Ce qui fait que sur les 650 milliards, toute l'Afrique ne disposait que de 31 milliards, alors que les besoins les plus importants sont sur le continent. Les autres pays qui avaient des quotas plus importants n'avaient en fait pas besoin de ces DTS. Donc, le mécanisme qui a été mis en place était de dire que ces pays ont des réserves confortables et qu'ils n'ont pas besoin de ces ressources. Leurs DTS pourraient alors être réallouer aux pays africains qui en ont le plus besoin. Les discussions ont continué.
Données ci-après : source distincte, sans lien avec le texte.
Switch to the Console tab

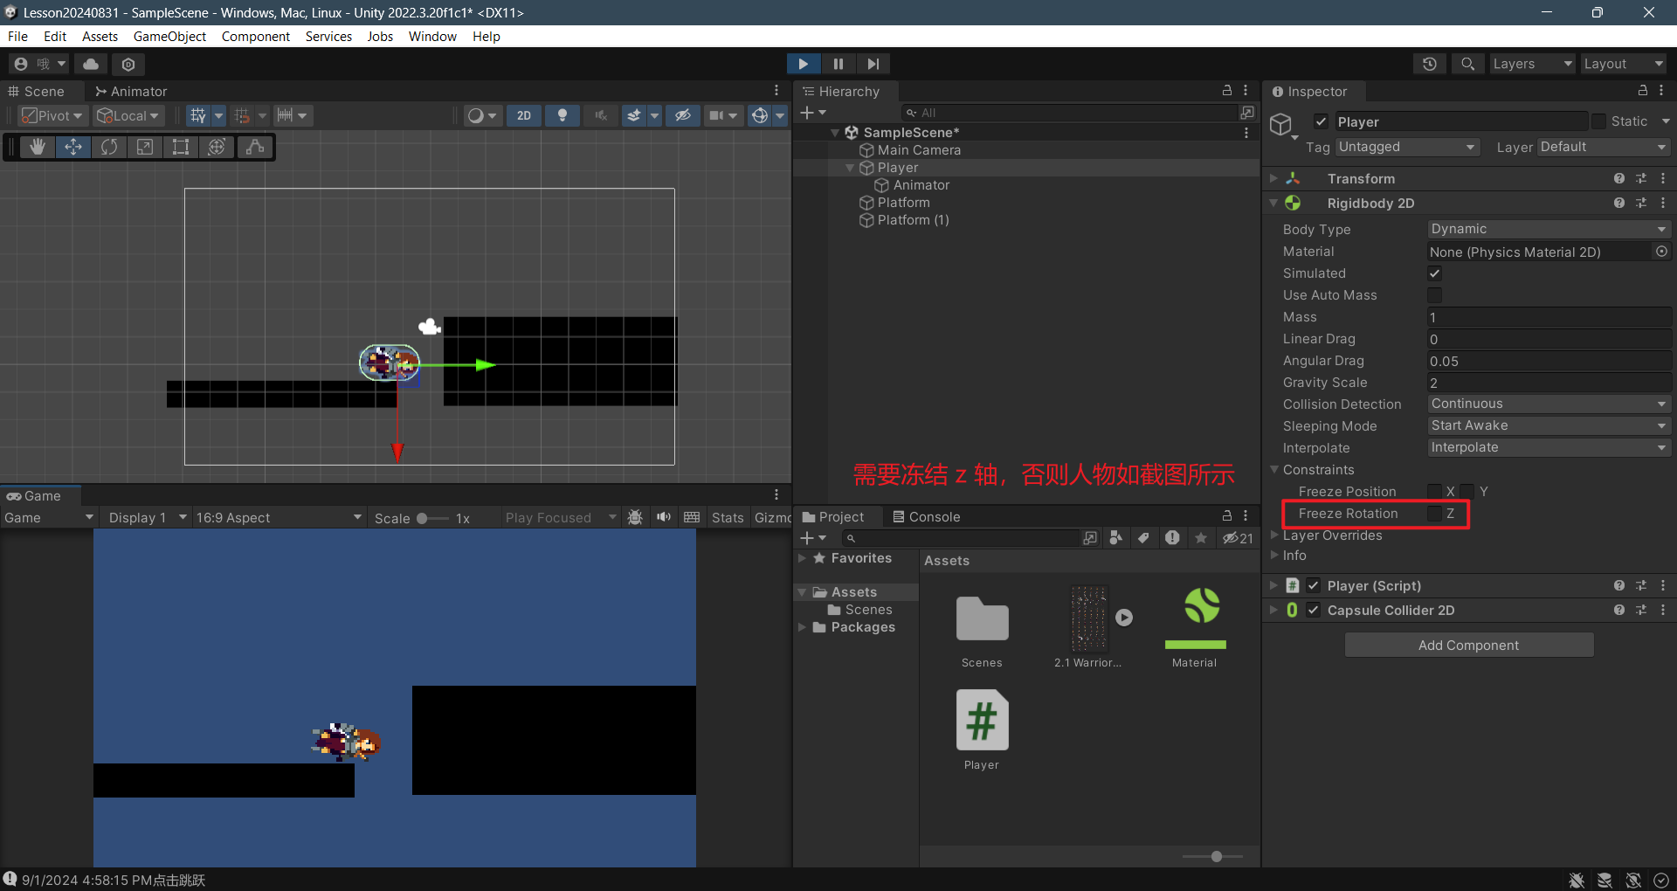coord(926,516)
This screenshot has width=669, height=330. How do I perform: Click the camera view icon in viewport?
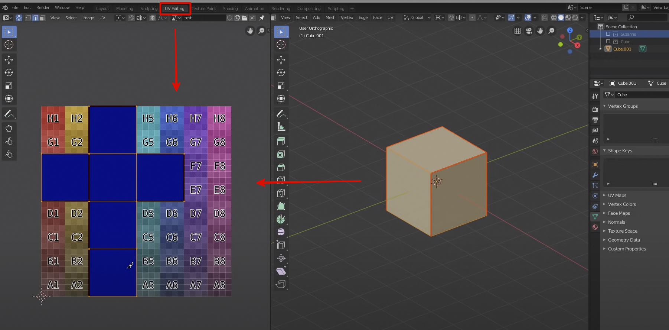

Aujourd'hui les fonds qui sont constitués n'ont pas atteints le niveau requis puisqu'on demandait 100 milliards de dollars. Nous sommes aujourd'hui à peu près à 40 milliards de dollars. Il y a donc des efforts à faire ", a estimé le Ministre de l'Economie et des Finances, avant d'insister sur la nécessité de réformer le système pour que les pays qui sont vraiment dans le besoin soient ceux-là qui bénéficient le plus des ressources de ces institutions. Et du point de vue politique également, a-t-il ajouté, il faut qu'on soit à la table où les décisions se prennent. " Il faut que les pays africains soient plus représentés dans les instances et que les décisions soient prises en toute connaissance de cause pour satisfaire les pays qui ont le plus besoin de ressources ", a conclu le ministre Adama Coulibaly.